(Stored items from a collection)
==============================
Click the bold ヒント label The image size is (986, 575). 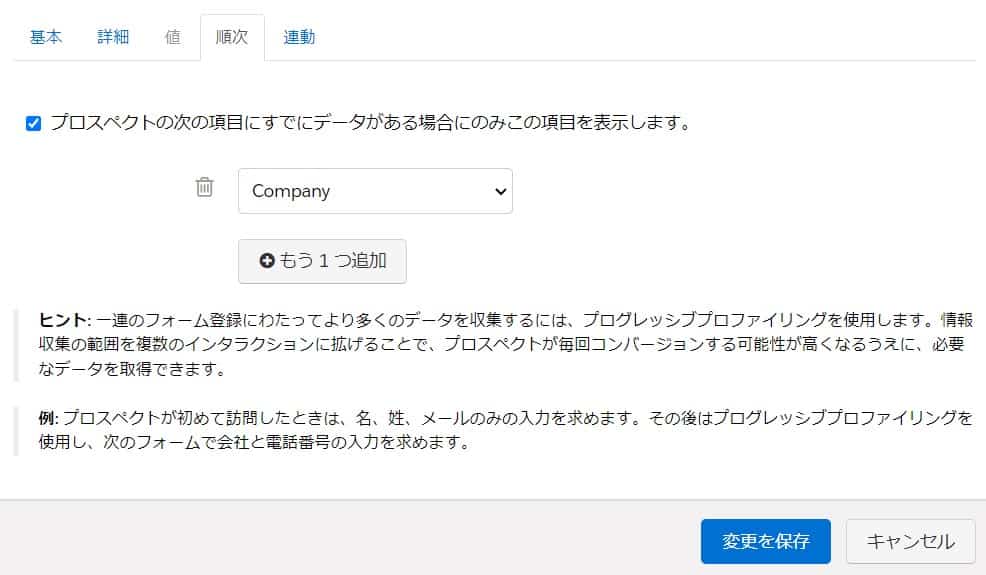tap(65, 320)
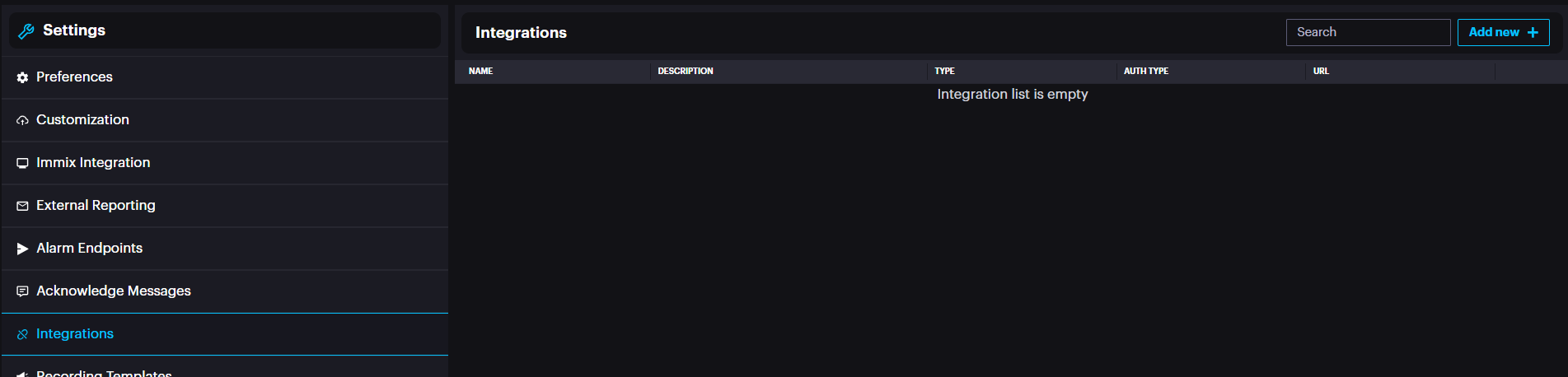Click the gear icon next to Preferences
1568x377 pixels.
click(x=22, y=77)
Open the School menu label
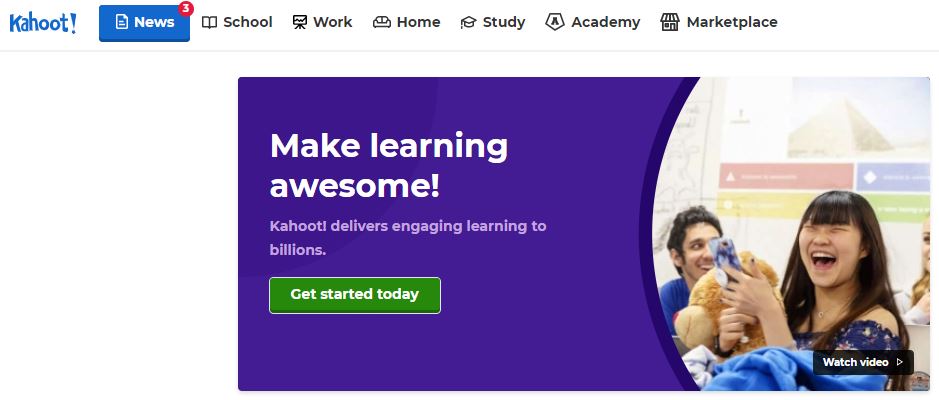This screenshot has width=939, height=400. pos(248,22)
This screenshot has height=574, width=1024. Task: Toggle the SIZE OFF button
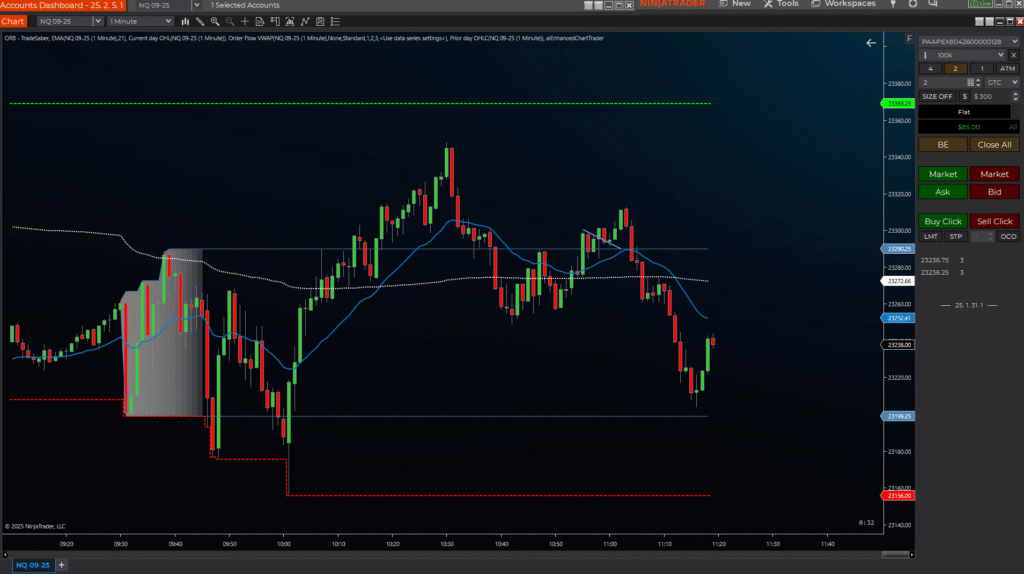(937, 96)
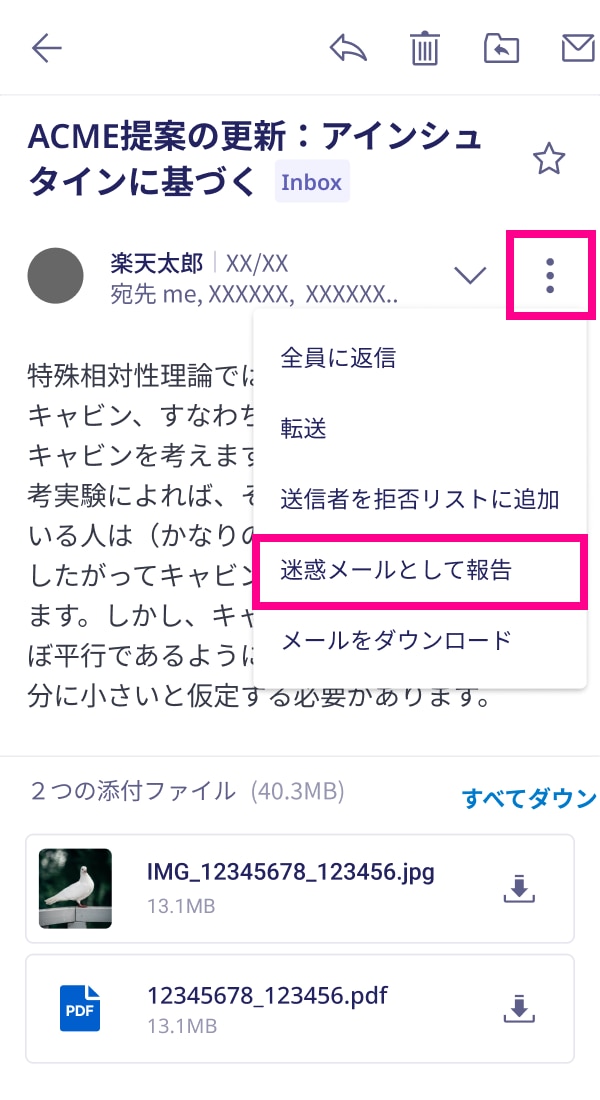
==============================
- TASK REQUIREMENTS -
Every line from the one containing "This screenshot has height=574, width=1024." through the final line of the records above is to be written out exactly; nothing else, and no pictures.

- TASK RESPONSE -
This screenshot has height=574, width=1024. Task: Toggle the SIZE OFF button
(937, 96)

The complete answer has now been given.